It has been over a week now that the sugar report was made public. In the meantime, we have had Eid holidays and a plane-crash tragedy so the absence of an immediate action following the report...
It has been over a week now that the sugar report was made public. In the meantime, we have had Eid holidays and a plane-crash tragedy so the absence of an immediate action following the report could be excused. But now there is a need to move forward from where we left before Eid. The report has clearly and with evidence held millers responsible for a price hike, manipulating the market, underreporting their sales, and committing fraud. The report has also highlighted the tendency of sugar-mill owners to exploit farmers resulting in huge losses for the farmers and undeserved financial gains for the millers. Moreover, the millers have also been found using distorted figures in their accounts, and deliberately created a demand-supply gap and manipulated markets to affect sugar prices. The federal cabinet has already approved the report so there is no hitch to move forward and take steps. Now, there are certain measures that need consideration.
Reportedly, the Sugar Inquiry Commission did not mention the National Price Monitoring Committee (NPMC) at the federal level, whereas provincial governments also failed to take any action against sugar millers. The culprits, as pointed out by the report, earned enormous profits amounting to over Rs40 billion just by the price hike in the domestic markets. The NPMC must also be held accountable for its failure to do its job properly, and the provincial governments, especially in Punjab – as this was the province with the most manipulations and subsidies given – must come clean and explain its position. Punjab CM Usman Buzdar has been repeatedly highlighted as the person responsible for awarding undue subsidies without any convincing justifications. Then comes the Economic Coordination Committee (ECC) whose chairman is the prime minister himself.

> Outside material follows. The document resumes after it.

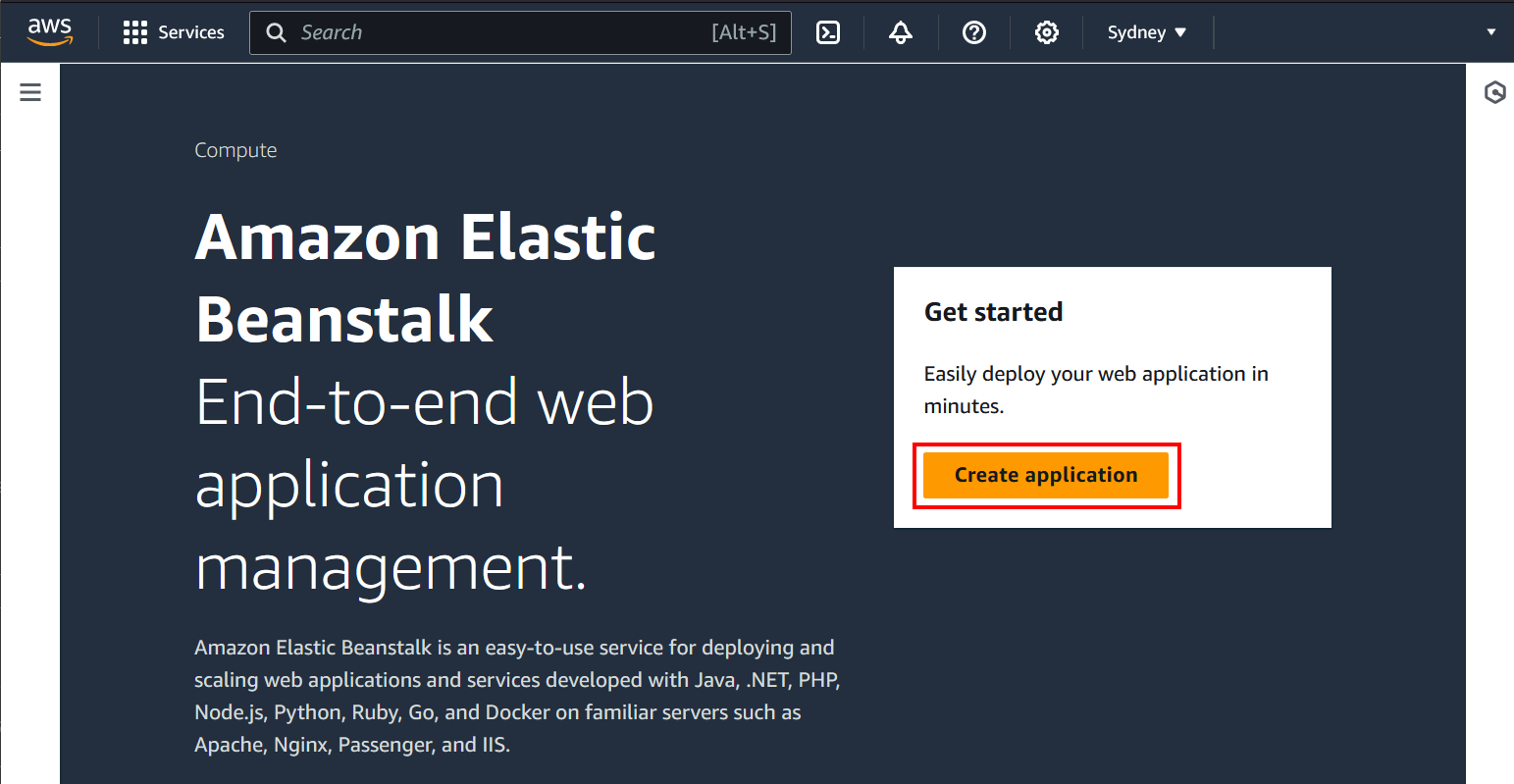
Task: Expand the account menu on the far right
Action: tap(1490, 31)
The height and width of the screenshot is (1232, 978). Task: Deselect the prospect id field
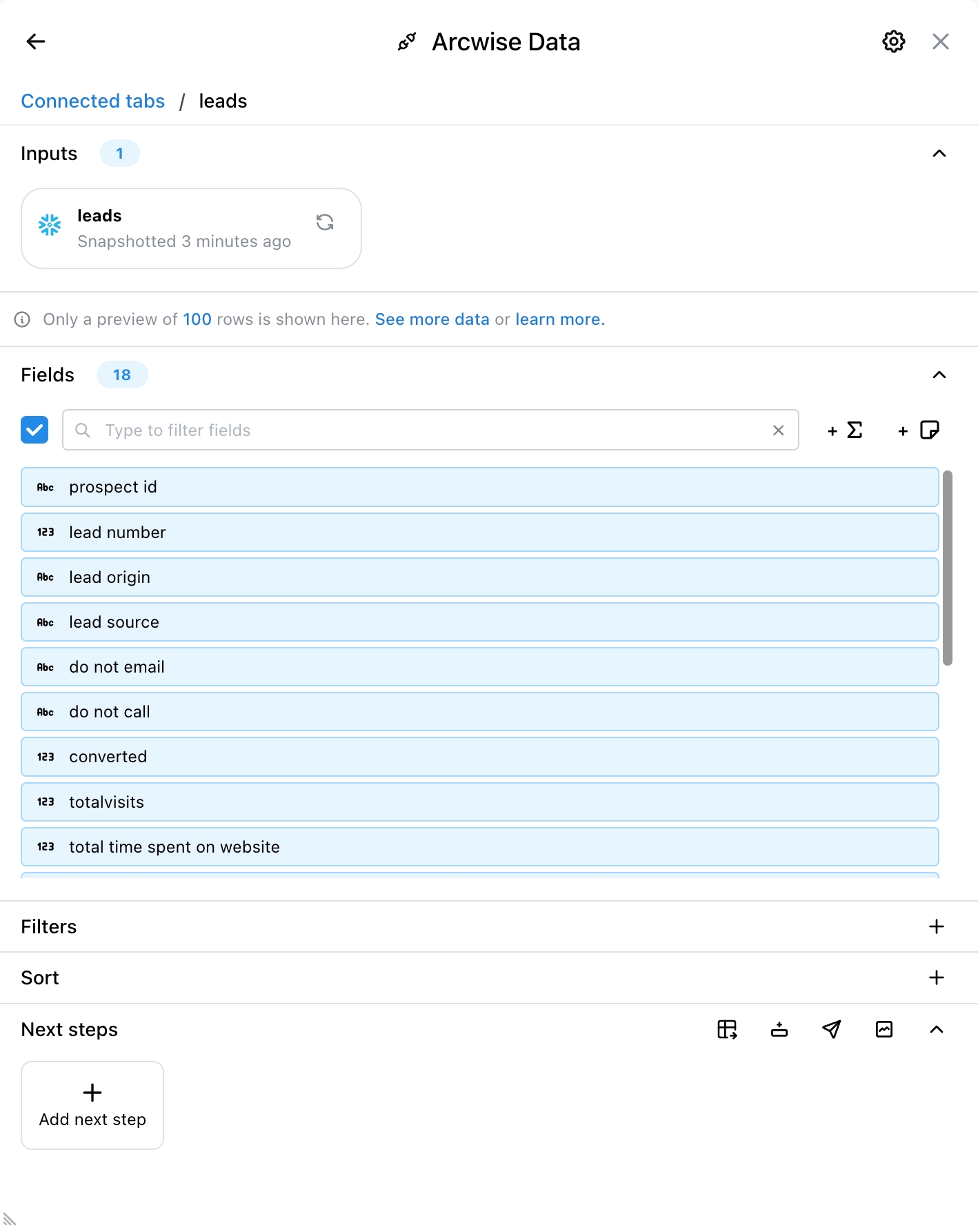coord(479,487)
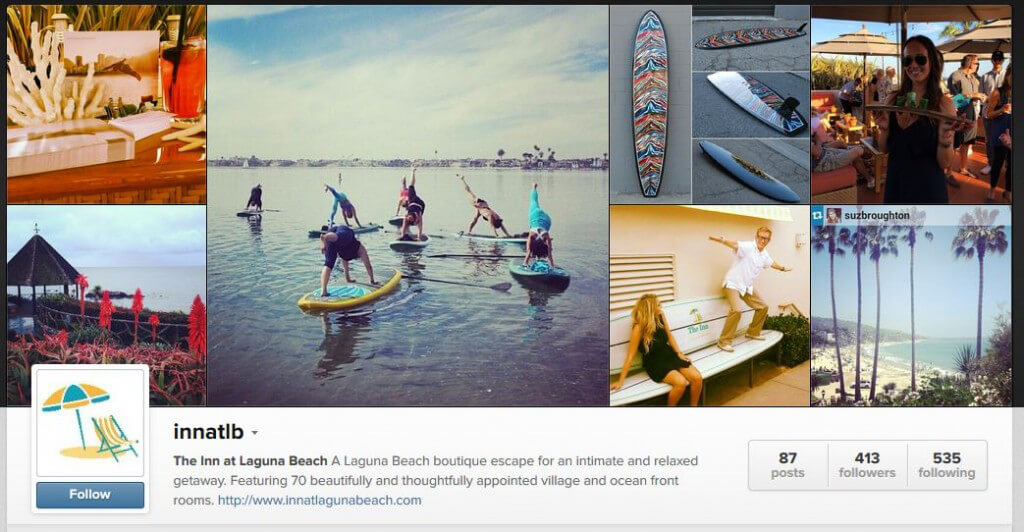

This consultative forum also did not perform its duty to apprise properly the PM concerning economic matters such as this. In the absence of a full-time finance minister, this forum has failed to fulfil its responsibilities effectively. The ECC is the body that makes executive authorization on key economic policies. Since the ECC granted approval for exports of sugar, its concerned members who made these recommendations must be taken to task. The ECC had also mandated an interprovincial committee to oversee the prices of sugar in the domestic markets and suggest remedial measures if needed, such as reversal of exports in case of escalating prices. But this appears to have never materialized. It is true that the millers garnered the most profits, and primarily they are the ones who should be punished, but the other facilitators and players in this game must not be let off the hook so easily. Responsibilities must be fixed and actions initiated, further delay in action under one pretext or another is not at all acceptable.